## begin RECORDS TO PROCESS

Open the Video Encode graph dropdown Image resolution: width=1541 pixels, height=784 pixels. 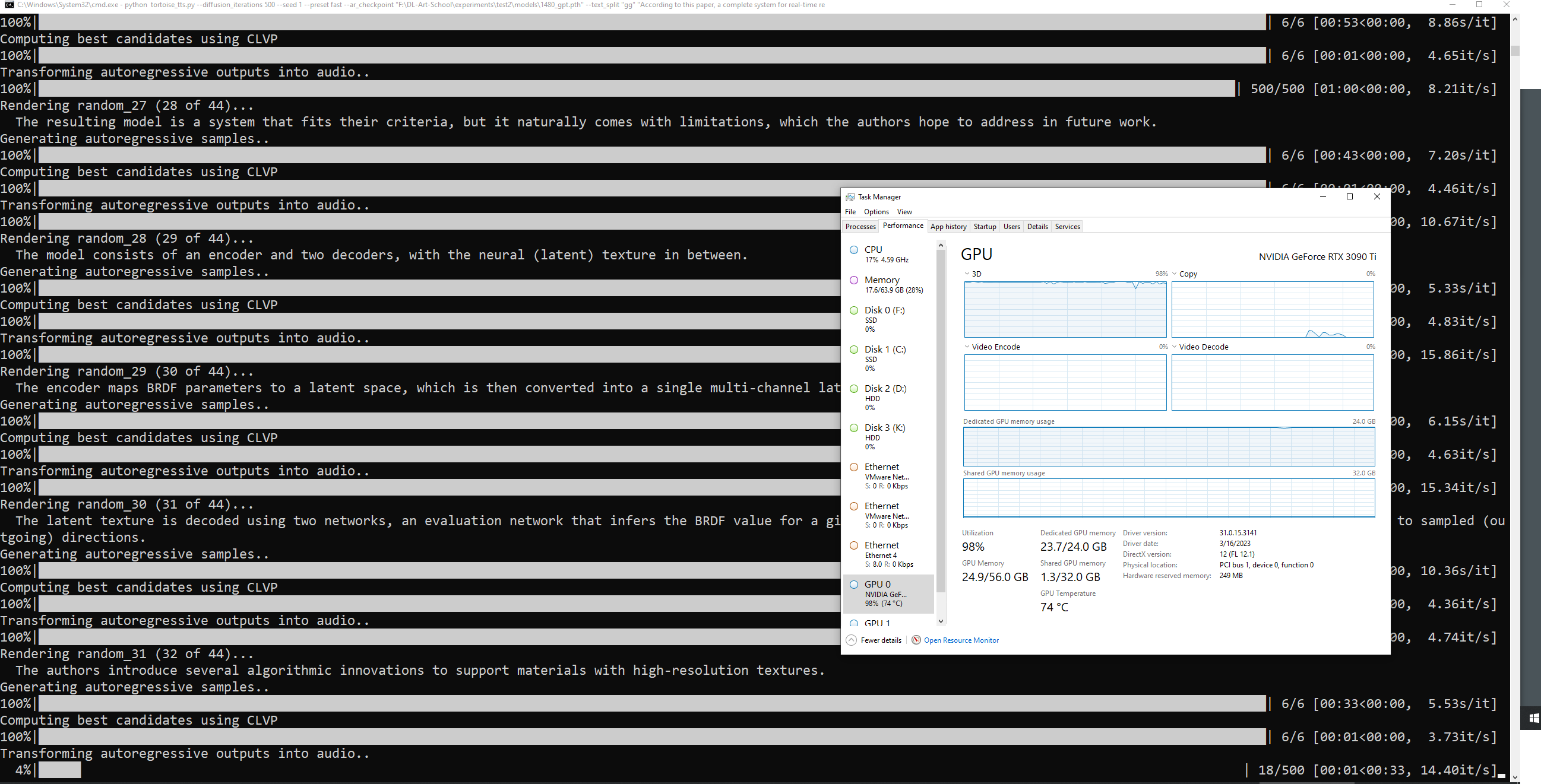point(967,347)
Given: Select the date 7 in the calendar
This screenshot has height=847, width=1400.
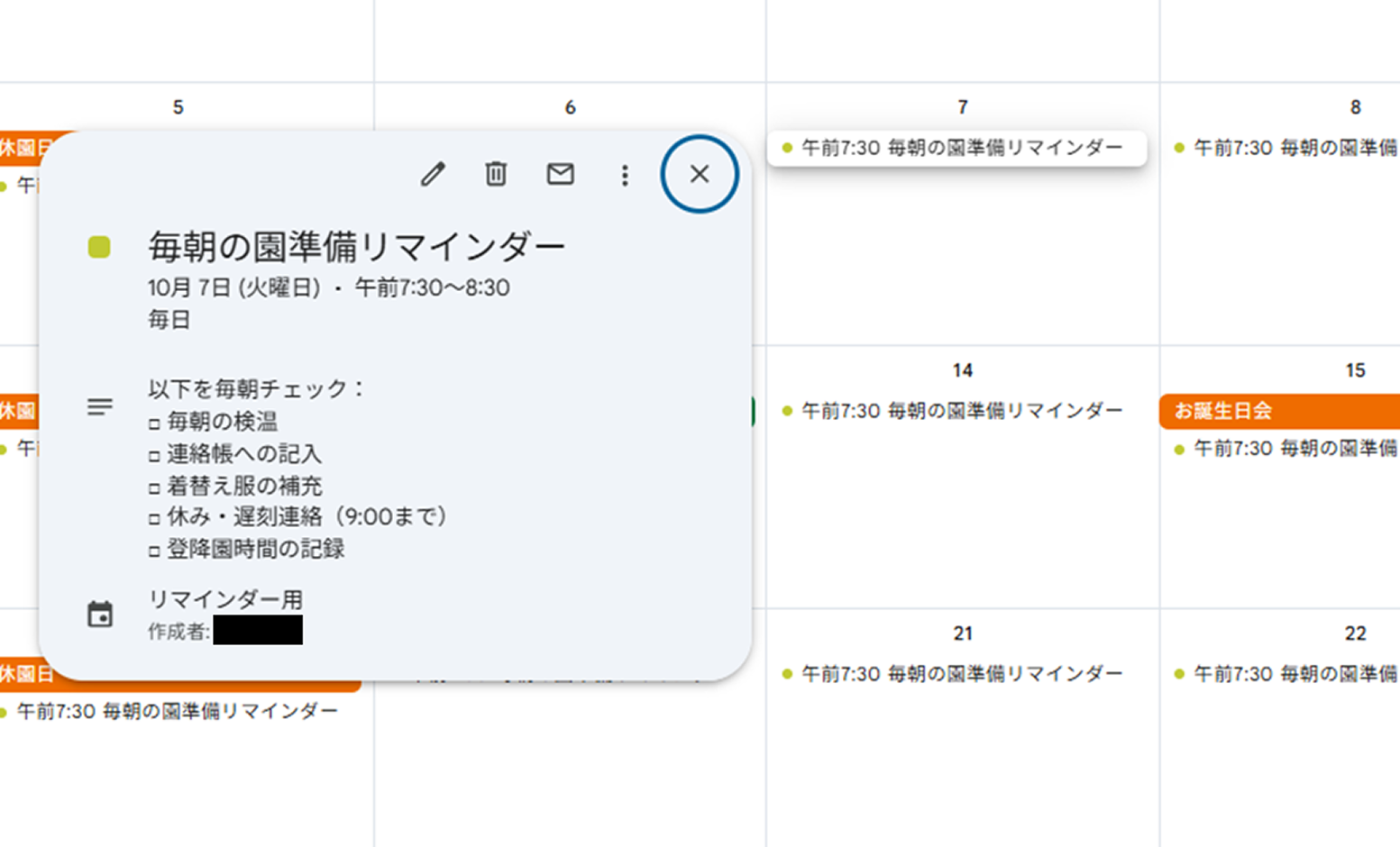Looking at the screenshot, I should [962, 106].
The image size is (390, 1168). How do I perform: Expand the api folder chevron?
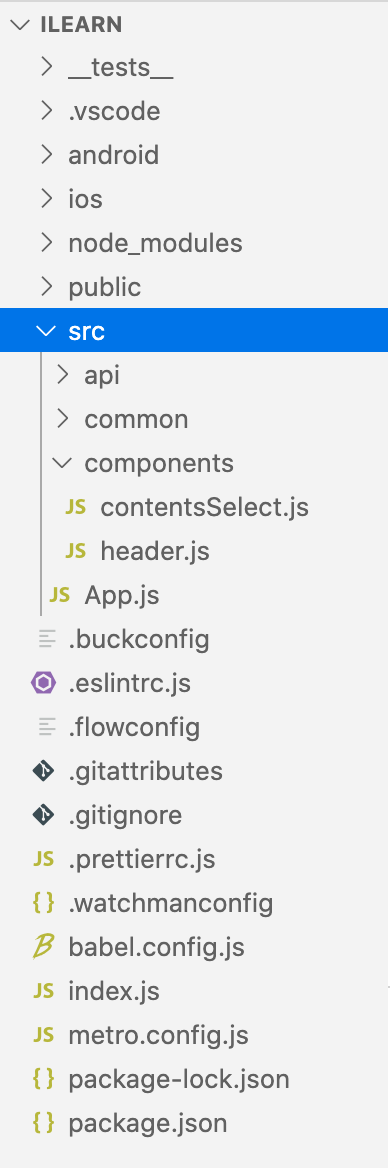pos(63,375)
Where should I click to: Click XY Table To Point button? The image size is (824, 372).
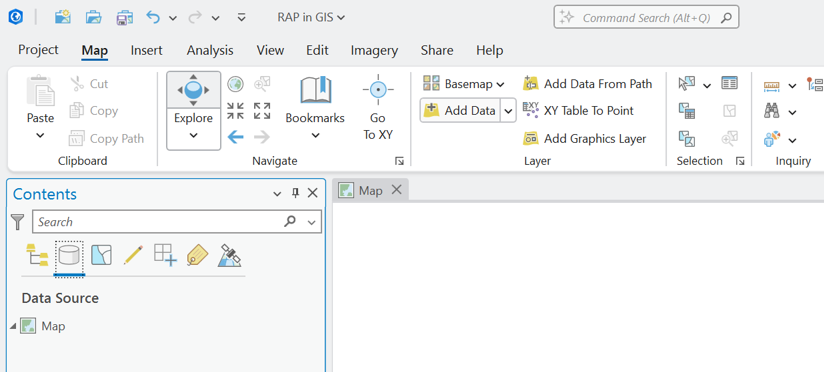point(579,111)
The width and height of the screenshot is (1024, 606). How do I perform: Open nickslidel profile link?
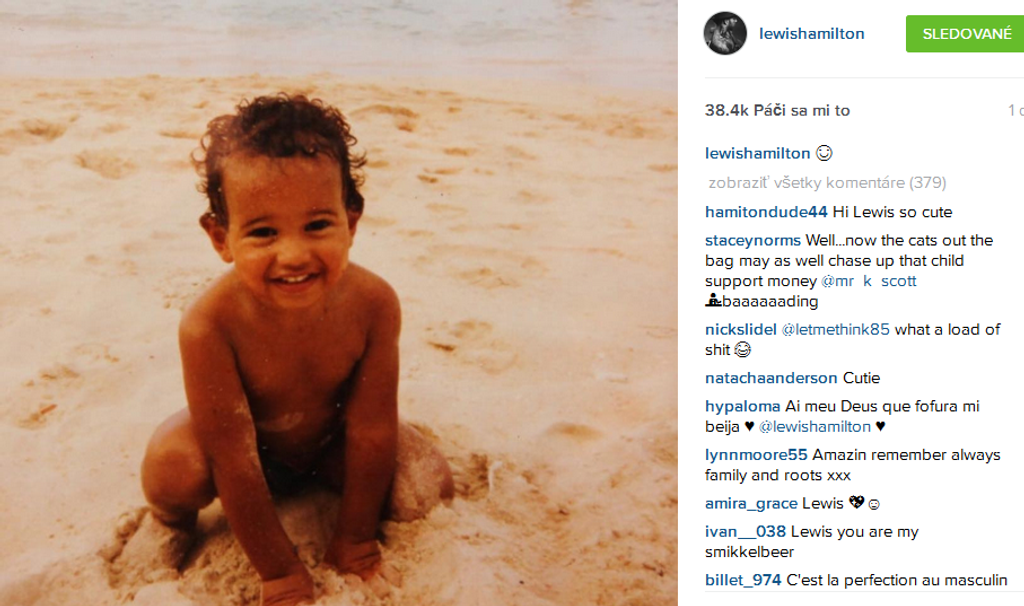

## end RECORDS TO PROCESS

REQUIRED WORK: Rewrite the records from the line containing "Where should I" through the end of the records, replacing "button" with "icon" and leaving everything else unchanged. Omit the pictures from your answer.

RESULT OF THE TASK:
Where should I click to: Click XY Table To Point icon? The image size is (824, 372).
point(579,111)
The width and height of the screenshot is (1024, 606). How do I perform: Open nickslidel profile link?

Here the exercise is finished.